The State of PrEP in 2017: Recent Data and Current Challenges

Since it was approved by the US Food and Drug Administration (FDA) in 2012, preexposure prophylaxis (PrEP) has changed the HIV prevention landscape in the United States. At the end of the first quarter of 2017, an estimated 120,000 Americans were taking emtricitabine/ tenofovir disoproxil fumarate (FTC/TDF) for PrEP. The number of new prescriptions remained stable at around 11,000 per quarter in 2016. This is good news for domestic prevention efforts, but data presented at the 2017 International AIDS Conference in Paris, France,1 highlight some of the continued challenges faced in our expansion of PrEP.

Investigators from Gilead Sciences, the manufacturer of FTC/TDF, examined pharmacy fulfillment data from January 2012 through September 20162 to describe trends and patterns in prescribing.

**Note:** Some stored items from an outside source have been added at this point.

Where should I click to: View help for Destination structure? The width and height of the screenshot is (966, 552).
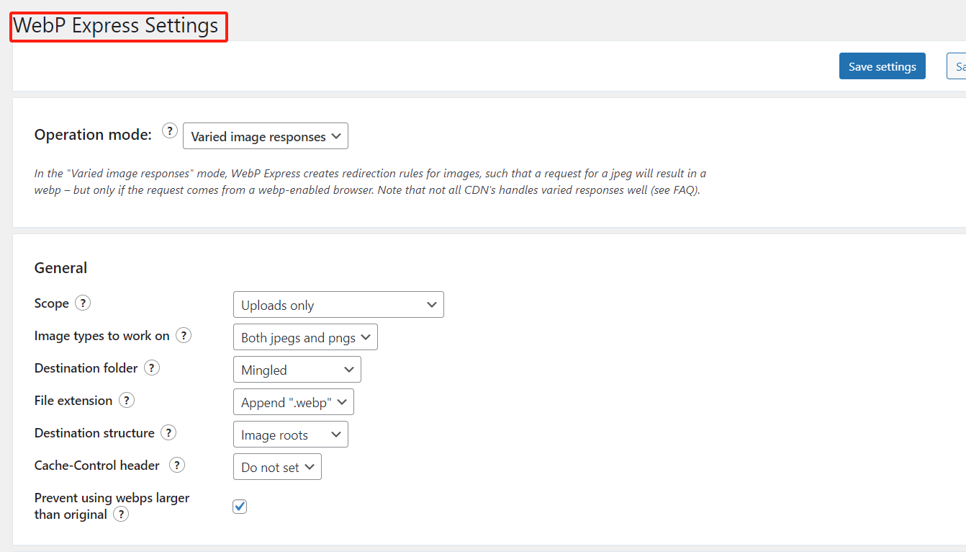[168, 432]
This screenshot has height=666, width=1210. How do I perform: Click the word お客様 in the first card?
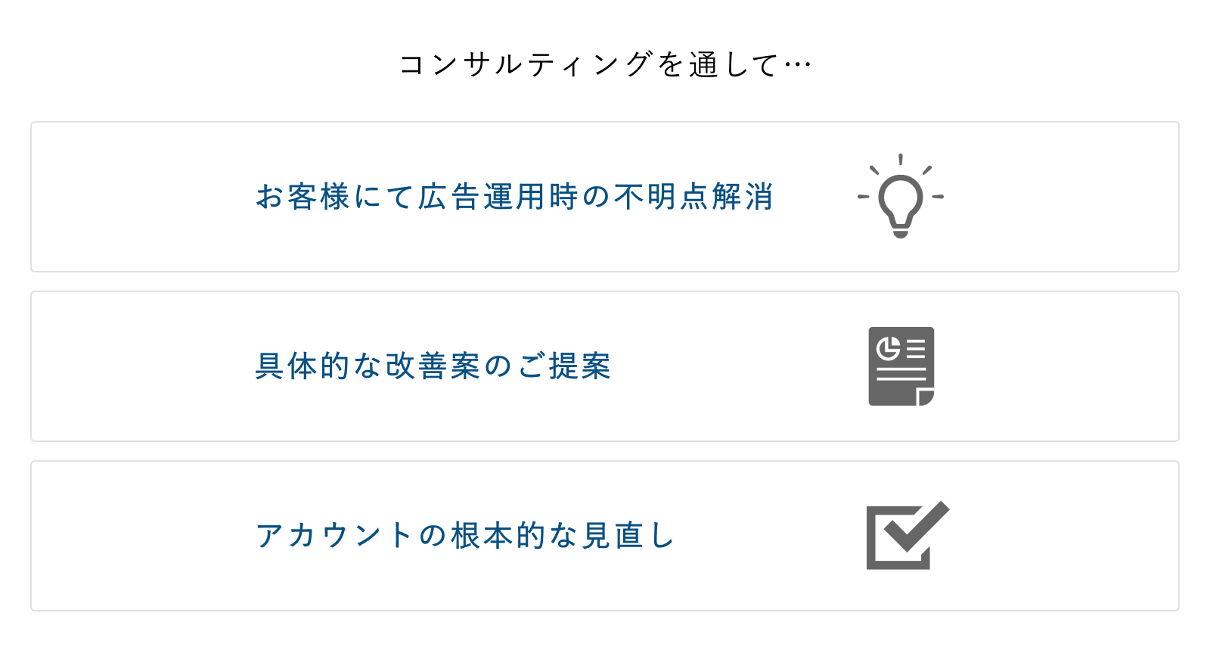point(303,197)
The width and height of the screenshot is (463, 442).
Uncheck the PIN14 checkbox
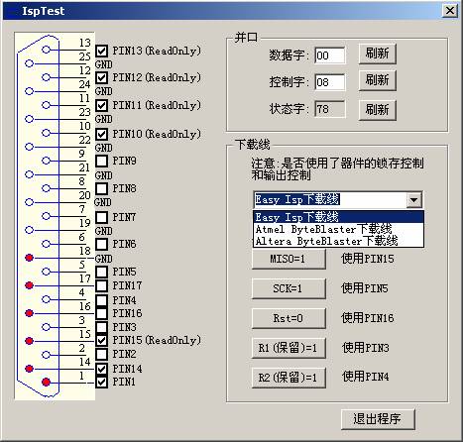click(x=101, y=369)
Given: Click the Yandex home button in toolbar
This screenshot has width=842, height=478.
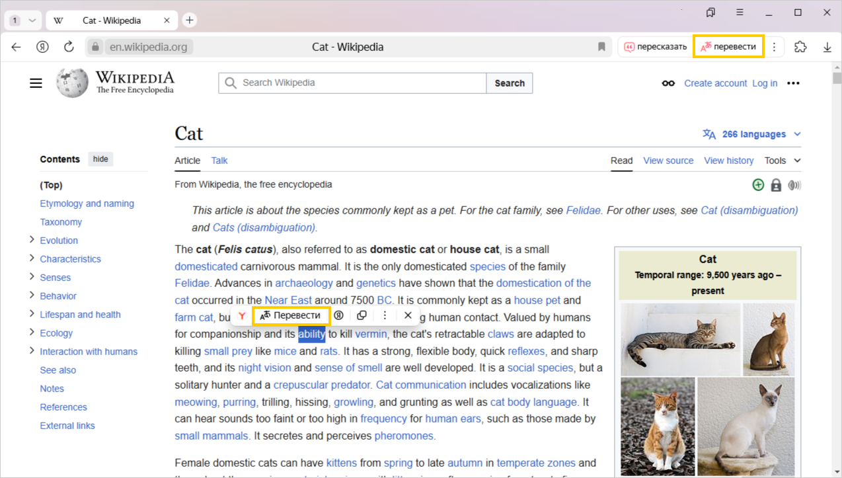Looking at the screenshot, I should pyautogui.click(x=43, y=47).
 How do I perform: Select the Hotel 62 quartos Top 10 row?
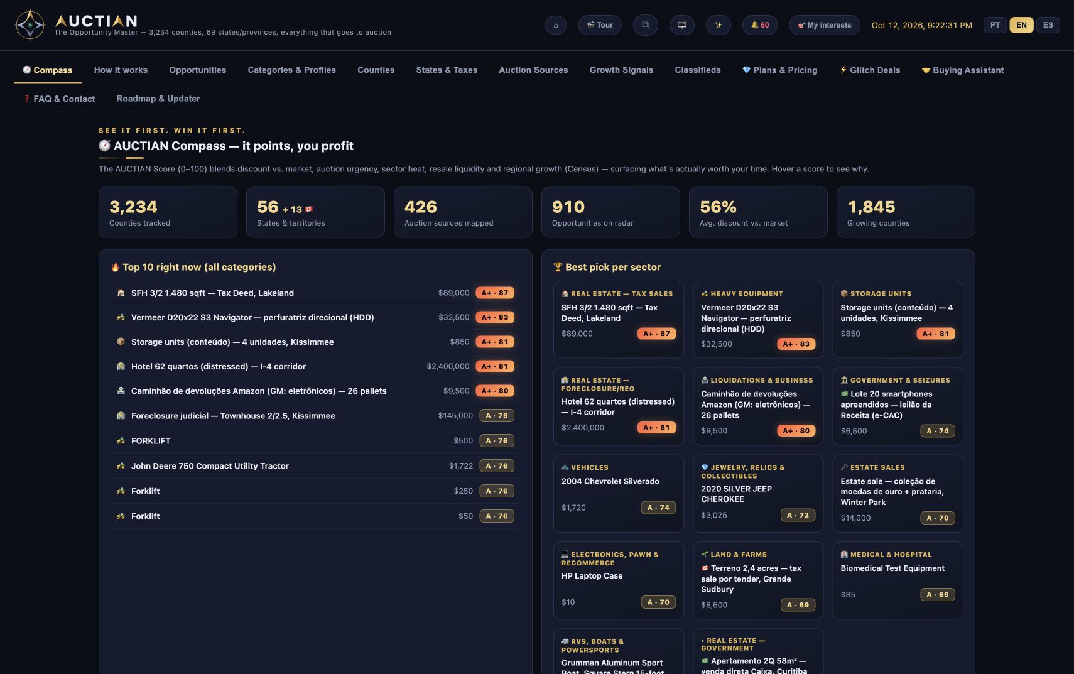point(315,366)
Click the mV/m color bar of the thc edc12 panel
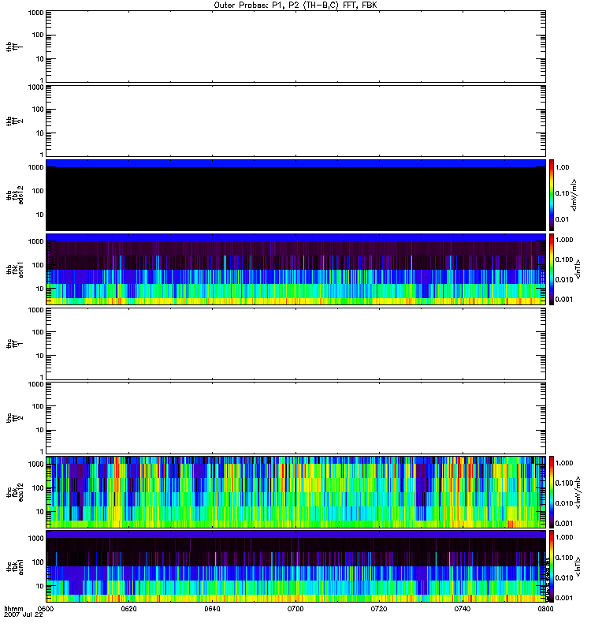 [552, 492]
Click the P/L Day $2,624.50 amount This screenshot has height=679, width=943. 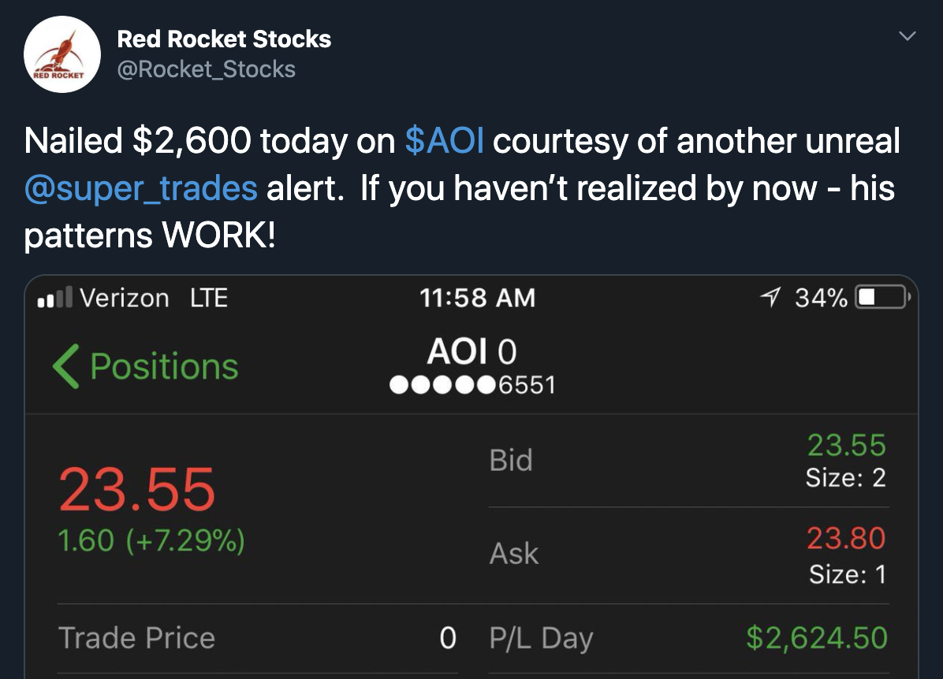[817, 638]
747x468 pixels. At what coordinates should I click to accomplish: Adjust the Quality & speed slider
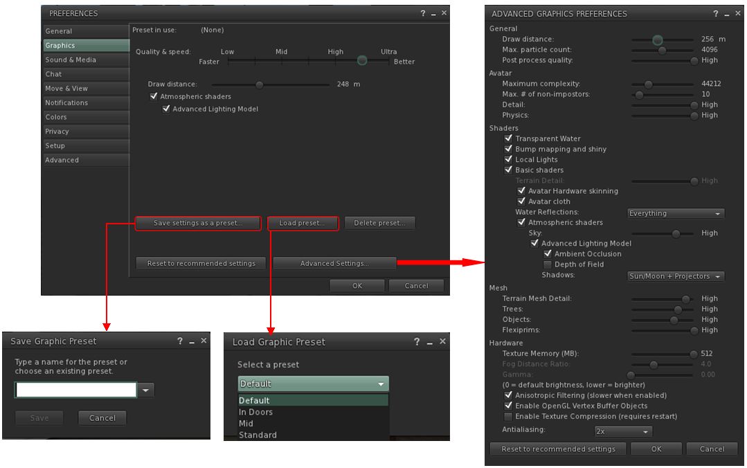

In the first 2 years following FTC/TDF’s approval, women made up almost half (42%) of all individuals prescribed FTC/TDF for HIV prevention. Since 2014, the proportion of women has decreased dramatically, currently accounting for only 15% of all recipients. In addition, young adults represent a disproportionately small number of PrEP users relative to their importance as a key risk group3; just 11% of men and 24% of women prescribed PrEP were under age 25. Although only 40% of prescriptions had associated race and ethnicity information, the trends seem likely to reflect fundamental inequities in health care access across the United States. In 2015, blacks and Hispanics/Latinos accounted for 45% and 24% of all new HIV diagnoses4 in the United States, respectively, yet they comprised less than a quarter of all PrEP recipients (13% Hispanic/Latino, 10% black) across the 4 years of available data.

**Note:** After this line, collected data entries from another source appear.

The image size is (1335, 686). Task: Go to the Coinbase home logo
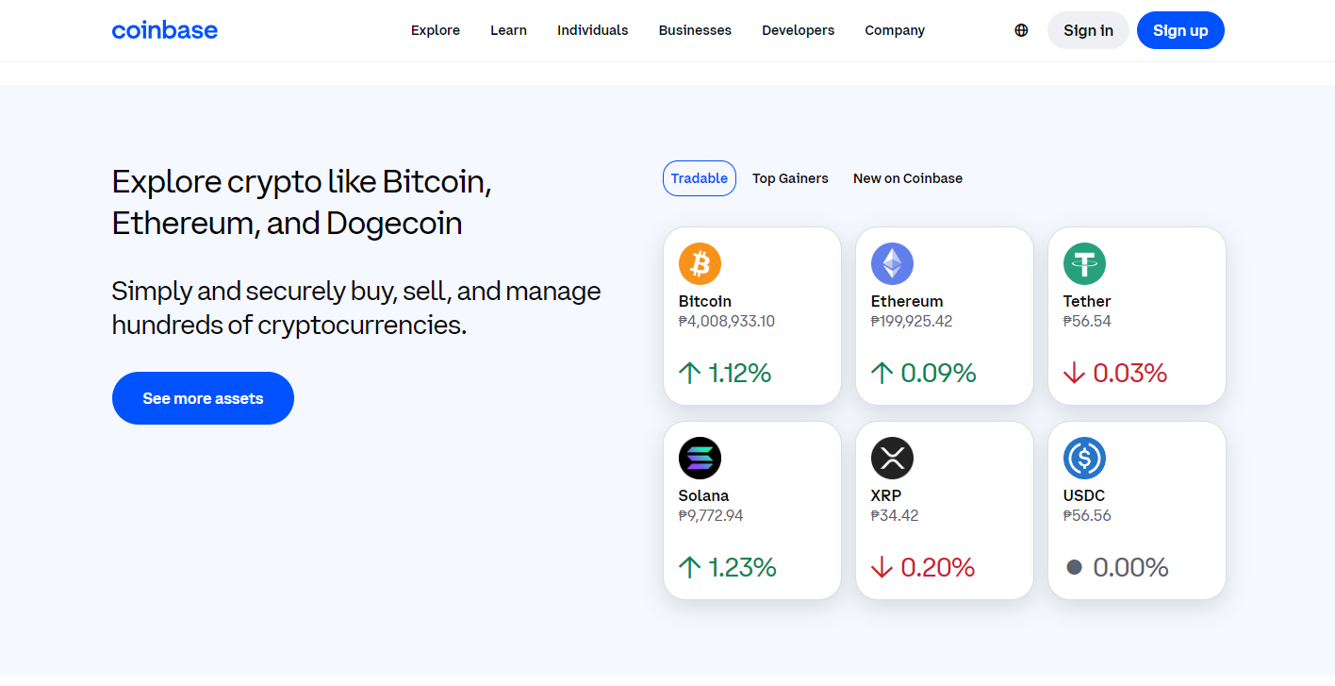point(165,30)
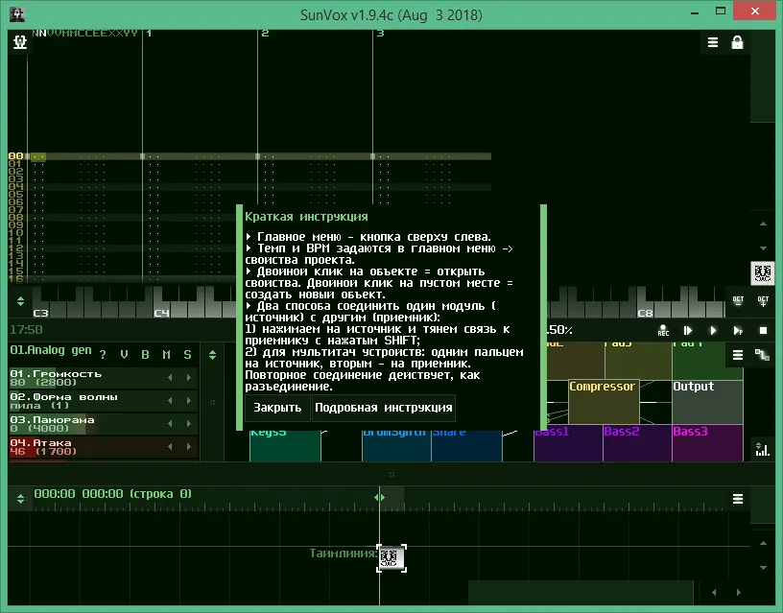Close the quick instruction with Закрыть

[x=277, y=408]
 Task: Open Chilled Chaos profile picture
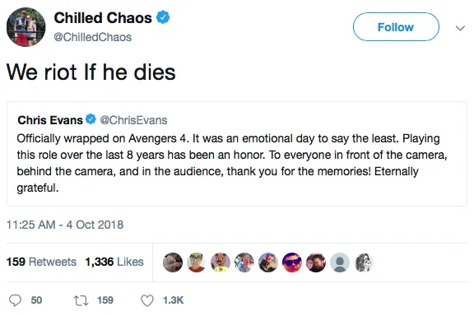pos(26,27)
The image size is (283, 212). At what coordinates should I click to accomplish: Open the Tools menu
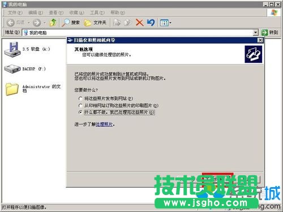click(x=97, y=12)
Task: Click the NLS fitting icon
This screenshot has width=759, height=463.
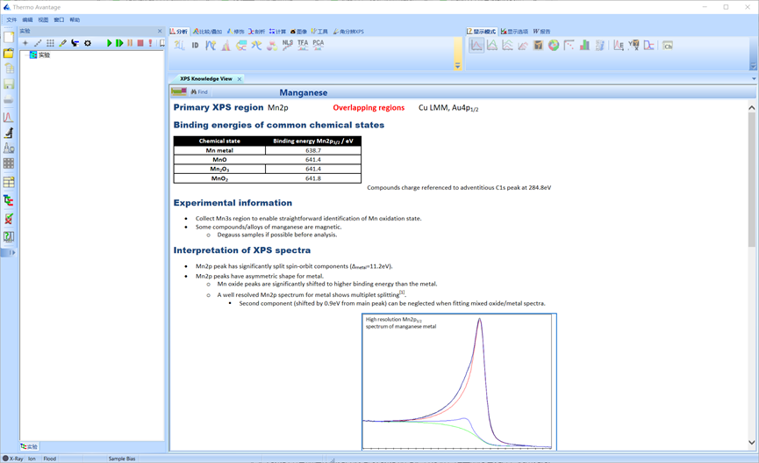Action: click(288, 44)
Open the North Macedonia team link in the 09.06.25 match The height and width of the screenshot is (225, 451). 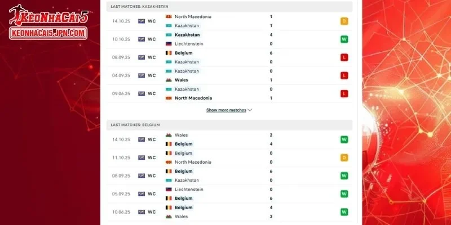(192, 98)
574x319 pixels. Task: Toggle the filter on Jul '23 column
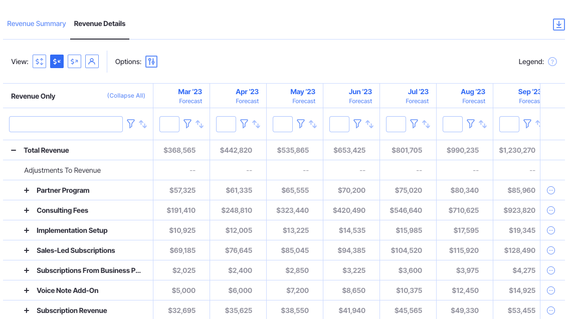pyautogui.click(x=414, y=123)
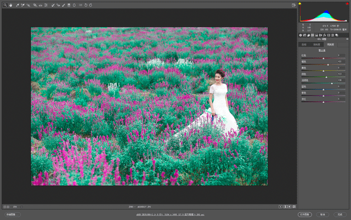This screenshot has width=351, height=220.
Task: Select the White Balance eyedropper tool
Action: pos(16,5)
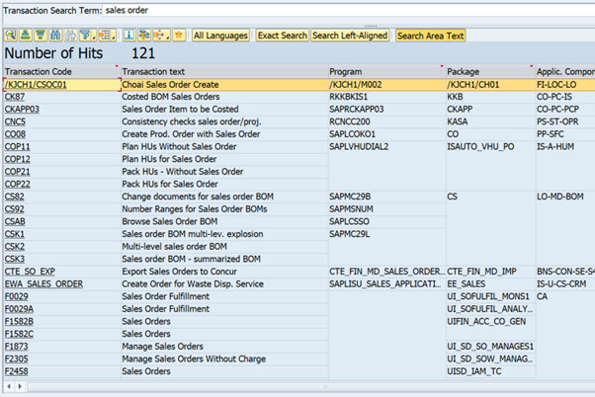Toggle the Search Area Text option

tap(430, 36)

Taken together, the unevenness of PrEP’s uptake across at-risk groups highlights the work that remains to be done in implementation and scale-up; bringing attention to these disparities is a necessary first step in bringing about change. However, it is important to keep in mind that although PrEP can have a meaningful impact on HIV incidence, it is by no means a magic bullet.